Le tuteur nommé pour faire le ménage au Syndicat des cols bleus regroupés de Montréal a gardé en poste un représentant syndical qui avait reçu l'ordre des tribunaux de ne pas s'en prendre à un de ses collègues.

Le tuteur Denis Régimbald, du Syndicat canadien de la fonction publique (SCFP), qui chapeaute les cols bleus (local 301), a confirmé hier à La Presse que Martin Forest avait été brièvement suspendu, puis réintégré. « Martin Forest a été suspendu aussitôt que les allégations m'ont été rapportées. Il est demeuré suspendu pendant cinq semaines », a indiqué par courriel Denis Régimbald.

Ce dernier n'a pas expliqué les raisons du retour de M. Forest dans ses fonctions syndicales alors qu'il a admis devant un juge de paix, le 20 février dernier, qu'un collègue avait des raisons de craindre qu'il lui « cause des lésions personnelles [...] ou endommage sa propriété ».
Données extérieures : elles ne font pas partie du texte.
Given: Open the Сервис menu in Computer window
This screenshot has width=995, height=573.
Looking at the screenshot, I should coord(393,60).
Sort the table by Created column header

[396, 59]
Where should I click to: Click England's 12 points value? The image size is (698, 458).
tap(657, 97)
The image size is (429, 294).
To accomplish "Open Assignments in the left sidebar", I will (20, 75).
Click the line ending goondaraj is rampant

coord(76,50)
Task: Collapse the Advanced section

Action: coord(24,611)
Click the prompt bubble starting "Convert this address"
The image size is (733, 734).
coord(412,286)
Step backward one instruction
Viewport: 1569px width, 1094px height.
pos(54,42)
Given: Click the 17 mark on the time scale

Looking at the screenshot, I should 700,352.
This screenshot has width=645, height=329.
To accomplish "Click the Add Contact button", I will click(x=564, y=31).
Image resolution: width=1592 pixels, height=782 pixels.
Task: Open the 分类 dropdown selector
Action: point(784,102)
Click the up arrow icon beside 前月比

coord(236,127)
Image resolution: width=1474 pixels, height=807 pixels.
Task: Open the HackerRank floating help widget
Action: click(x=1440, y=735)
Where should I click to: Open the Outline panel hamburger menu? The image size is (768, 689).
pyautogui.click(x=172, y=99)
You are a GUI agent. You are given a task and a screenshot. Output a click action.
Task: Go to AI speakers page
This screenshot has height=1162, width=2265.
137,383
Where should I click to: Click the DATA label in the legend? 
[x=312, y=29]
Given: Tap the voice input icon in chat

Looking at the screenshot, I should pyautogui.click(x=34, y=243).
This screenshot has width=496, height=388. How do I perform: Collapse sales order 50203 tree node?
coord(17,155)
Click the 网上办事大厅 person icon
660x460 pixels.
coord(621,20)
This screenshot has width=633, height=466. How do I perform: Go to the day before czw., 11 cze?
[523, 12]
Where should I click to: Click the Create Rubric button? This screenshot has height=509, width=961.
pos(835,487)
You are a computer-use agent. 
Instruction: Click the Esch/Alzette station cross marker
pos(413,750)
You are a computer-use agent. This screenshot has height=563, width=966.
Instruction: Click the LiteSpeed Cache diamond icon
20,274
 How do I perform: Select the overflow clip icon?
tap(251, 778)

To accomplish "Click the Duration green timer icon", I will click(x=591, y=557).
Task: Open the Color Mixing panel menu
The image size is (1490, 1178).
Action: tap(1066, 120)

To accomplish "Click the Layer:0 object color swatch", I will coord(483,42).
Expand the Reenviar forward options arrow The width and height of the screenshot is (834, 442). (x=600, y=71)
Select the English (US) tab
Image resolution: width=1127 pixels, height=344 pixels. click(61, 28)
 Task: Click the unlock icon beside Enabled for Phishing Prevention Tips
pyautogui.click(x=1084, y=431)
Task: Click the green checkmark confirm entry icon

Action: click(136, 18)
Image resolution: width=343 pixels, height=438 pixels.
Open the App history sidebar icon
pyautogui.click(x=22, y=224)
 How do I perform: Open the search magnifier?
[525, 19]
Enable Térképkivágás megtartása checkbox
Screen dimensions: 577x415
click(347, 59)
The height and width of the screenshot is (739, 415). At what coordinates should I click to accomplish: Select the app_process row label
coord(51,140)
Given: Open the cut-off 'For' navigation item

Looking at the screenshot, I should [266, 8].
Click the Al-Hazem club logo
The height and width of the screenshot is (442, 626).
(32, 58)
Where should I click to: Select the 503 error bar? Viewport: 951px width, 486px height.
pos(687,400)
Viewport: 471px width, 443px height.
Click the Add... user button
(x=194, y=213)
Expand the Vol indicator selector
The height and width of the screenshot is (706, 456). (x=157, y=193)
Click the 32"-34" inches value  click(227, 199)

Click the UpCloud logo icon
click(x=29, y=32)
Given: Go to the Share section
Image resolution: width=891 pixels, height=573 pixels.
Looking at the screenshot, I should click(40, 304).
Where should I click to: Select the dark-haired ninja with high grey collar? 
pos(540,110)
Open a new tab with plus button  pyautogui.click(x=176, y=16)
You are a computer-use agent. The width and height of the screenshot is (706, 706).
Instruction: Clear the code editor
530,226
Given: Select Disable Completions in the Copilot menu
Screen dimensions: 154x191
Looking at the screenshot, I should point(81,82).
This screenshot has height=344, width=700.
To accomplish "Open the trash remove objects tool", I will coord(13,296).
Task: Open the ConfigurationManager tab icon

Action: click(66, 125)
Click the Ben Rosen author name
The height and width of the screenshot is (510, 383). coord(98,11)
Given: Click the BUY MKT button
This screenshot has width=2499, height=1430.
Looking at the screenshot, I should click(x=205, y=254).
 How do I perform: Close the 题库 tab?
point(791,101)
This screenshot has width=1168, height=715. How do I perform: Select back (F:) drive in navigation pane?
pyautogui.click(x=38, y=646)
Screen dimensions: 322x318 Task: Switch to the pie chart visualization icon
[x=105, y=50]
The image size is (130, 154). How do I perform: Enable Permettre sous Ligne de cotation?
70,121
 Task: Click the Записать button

De plus, M. Régimbald a ignoré la question de La Presse quant à la possible implication du directeur québécois du SCFP, Marc Ranger, dans la décision de réintégrer M. Forest.

Denis Régimbald n'était pas disponible hier pour une entrevue. Il était occupé à préparer l'assemblée générale qui se déroule ce matin, expliquait-on au SCFP. Les cols bleus seront appelés à se prononcer sur les statuts et règlements de leur syndicat revus par l'équipe de la tutelle.

Selon l'engagement signé par Martin Forest - communément appelé un « 810 » parce que cela correspond à l'article 810 du Code criminel -, il ne peut pas troubler l'ordre public et il doit avoir une bonne conduite pendant six mois. En outre, il ne peut communiquer directement ou indirectement avec sa victime, Marc-André Bondu ; les deux hommes sont toutefois convoqués à la même assemblée syndicale.

CRIS ET MENACES

Les gestes reprochés à M. Forest à l'égard de M. Bondu remontent à il y a un an, quelques semaines avant la mise en tutelle du syndicat des cols bleus. Il y a eu une escalade au cours des semaines suivantes jusqu'à ce que Marc-André Bondu dépose une plainte à la police parce qu'il avait peur pour sa sécurité personnelle. L'enquête a mené au « 810 ».

M. Forest a gardé ses fonctions au local 301 alors que M. Bondu s'est retrouvé, lui, en arrêt de travail ; à ce jour, il n'a pas récupéré ses responsabilités syndicales. Denis Régimbald affirme que la réintégration de Martin Forest ne s'est jamais faite « au détriment de la réintégration de Marc-André Bondu ». « Justement, je travaillais sur sa réintégration quand seulement quelques jours plus tard, Marc-André Bondu a demandé l'intervention de la CNESST ce qui a mis fin à tous nos travaux et nous avons déjà convenu d'une date pour une audition à la CNESST », a indiqué M. Régimbald.

La Commission des normes, de l'équité, de la santé et de la sécurité du travail (CNESST) a décidé, une semaine après le « 810 » de M. Forest, de reconnaître que M. Bondu avait subi une lésion professionnelle. Dans la décision que La Presse a obtenue, la CNESST souligne le caractère traumatisant des « menaces verbales et de[s] conduites d'intimidation » subies par M. Bondu.